= PROVIDED RECORDS =
:::

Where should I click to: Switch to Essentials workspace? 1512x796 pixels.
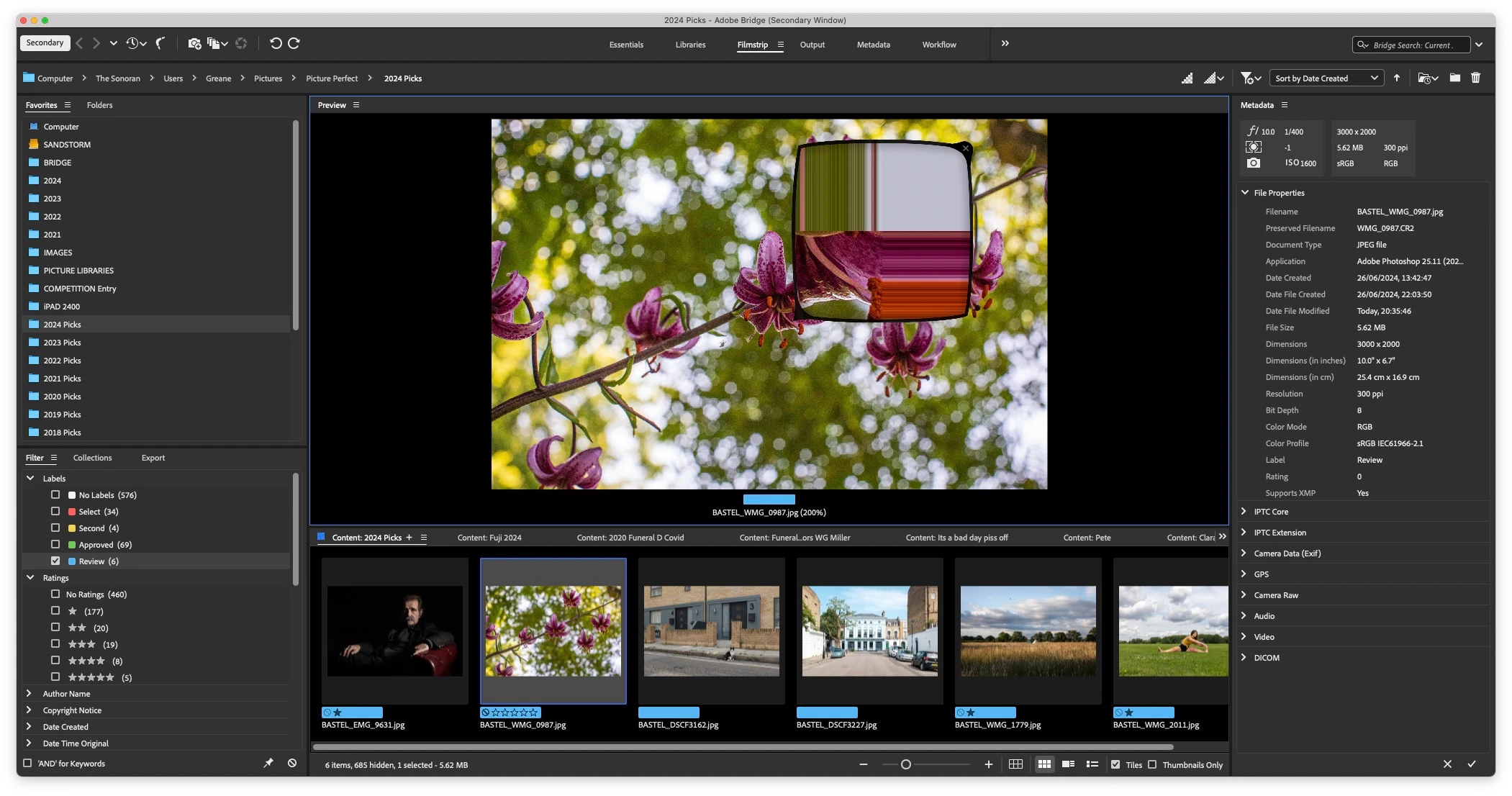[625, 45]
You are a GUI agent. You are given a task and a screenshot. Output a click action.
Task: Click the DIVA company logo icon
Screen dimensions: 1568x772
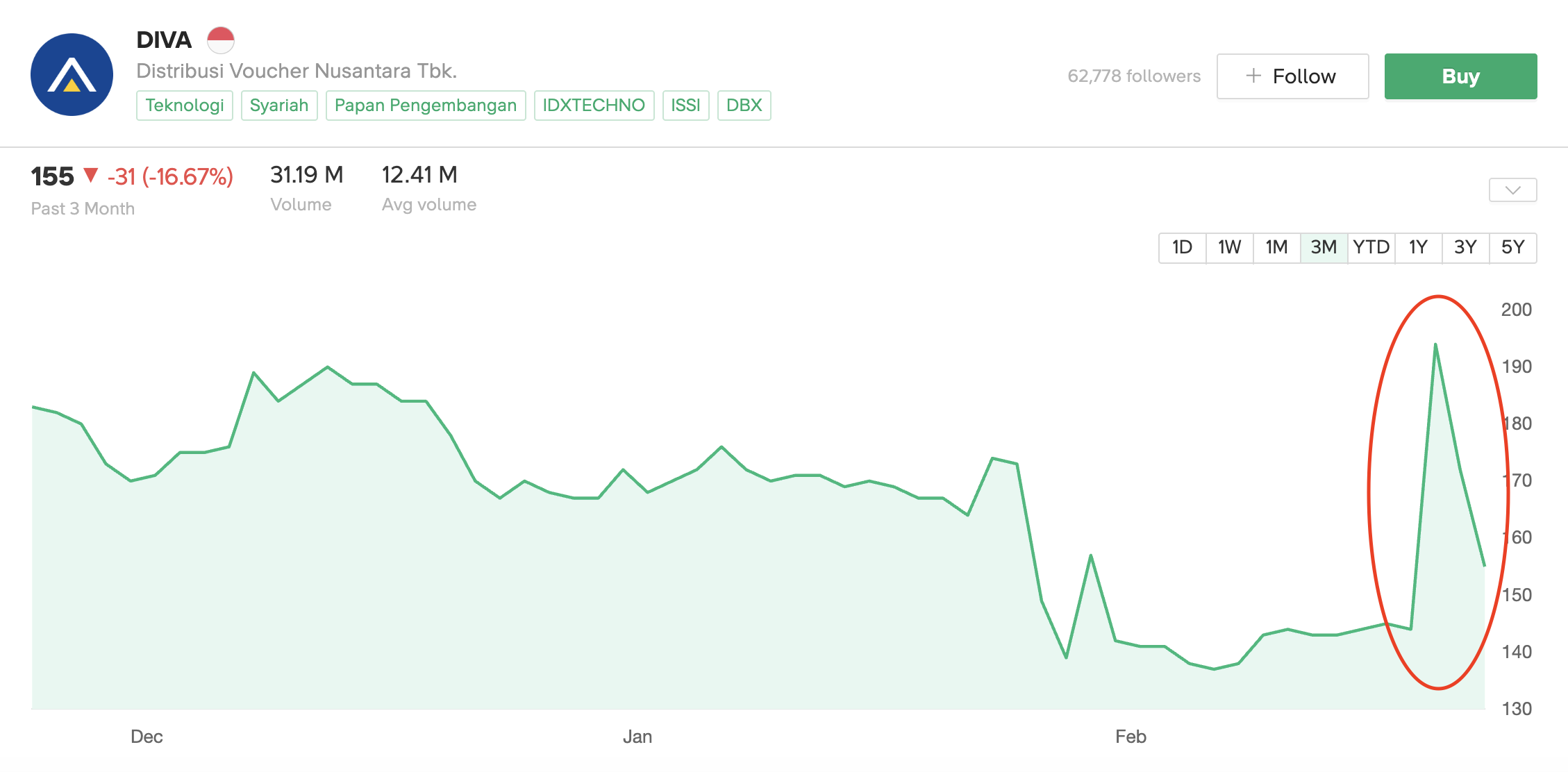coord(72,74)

:::

Exactly as written above, print every line of the data but not its pictures.

Where should I click to: Switch to Essentials workspace? 1512x796 pixels.
[625, 45]
You are a GUI agent. You are given a task and a screenshot. Output a click action.
Task: Click the DIVA company logo icon
Screen dimensions: 1568x772
coord(72,74)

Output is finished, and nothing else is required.